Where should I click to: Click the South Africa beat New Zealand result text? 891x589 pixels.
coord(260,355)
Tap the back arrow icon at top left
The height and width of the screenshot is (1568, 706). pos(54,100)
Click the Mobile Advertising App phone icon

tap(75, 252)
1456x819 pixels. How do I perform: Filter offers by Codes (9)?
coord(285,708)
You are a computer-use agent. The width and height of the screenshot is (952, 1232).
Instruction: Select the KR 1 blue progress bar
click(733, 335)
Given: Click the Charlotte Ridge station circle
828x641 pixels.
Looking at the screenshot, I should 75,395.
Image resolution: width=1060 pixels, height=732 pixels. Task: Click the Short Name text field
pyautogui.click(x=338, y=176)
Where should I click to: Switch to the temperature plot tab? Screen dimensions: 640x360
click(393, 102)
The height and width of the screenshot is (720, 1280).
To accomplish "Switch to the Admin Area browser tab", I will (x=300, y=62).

-----

Rewrite every line of the listing above as a numbered list, omitting the blank lines.

1. Where should I click to: Click the South Africa beat New Zealand result text? 891x589 pixels.
2. coord(260,355)
3. Tap the back arrow icon at top left
4. The height and width of the screenshot is (1568, 706). pos(54,100)
5. Click the Mobile Advertising App phone icon
6. tap(75, 252)
7. 1456x819 pixels. How do I perform: Filter offers by Codes (9)?
8. coord(285,708)
9. You are a computer-use agent. The width and height of the screenshot is (952, 1232).
10. Instruction: Select the KR 1 blue progress bar
11. click(733, 335)
12. Given: Click the Charlotte Ridge station circle
13. 828x641 pixels.
14. Looking at the screenshot, I should 75,395.
15. Image resolution: width=1060 pixels, height=732 pixels. Task: Click the Short Name text field
16. pyautogui.click(x=338, y=176)
17. Where should I click to: Switch to the temperature plot tab? Screen dimensions: 640x360
18. click(393, 102)
19. The height and width of the screenshot is (720, 1280).
20. To accomplish "Switch to the Admin Area browser tab", I will (x=300, y=62).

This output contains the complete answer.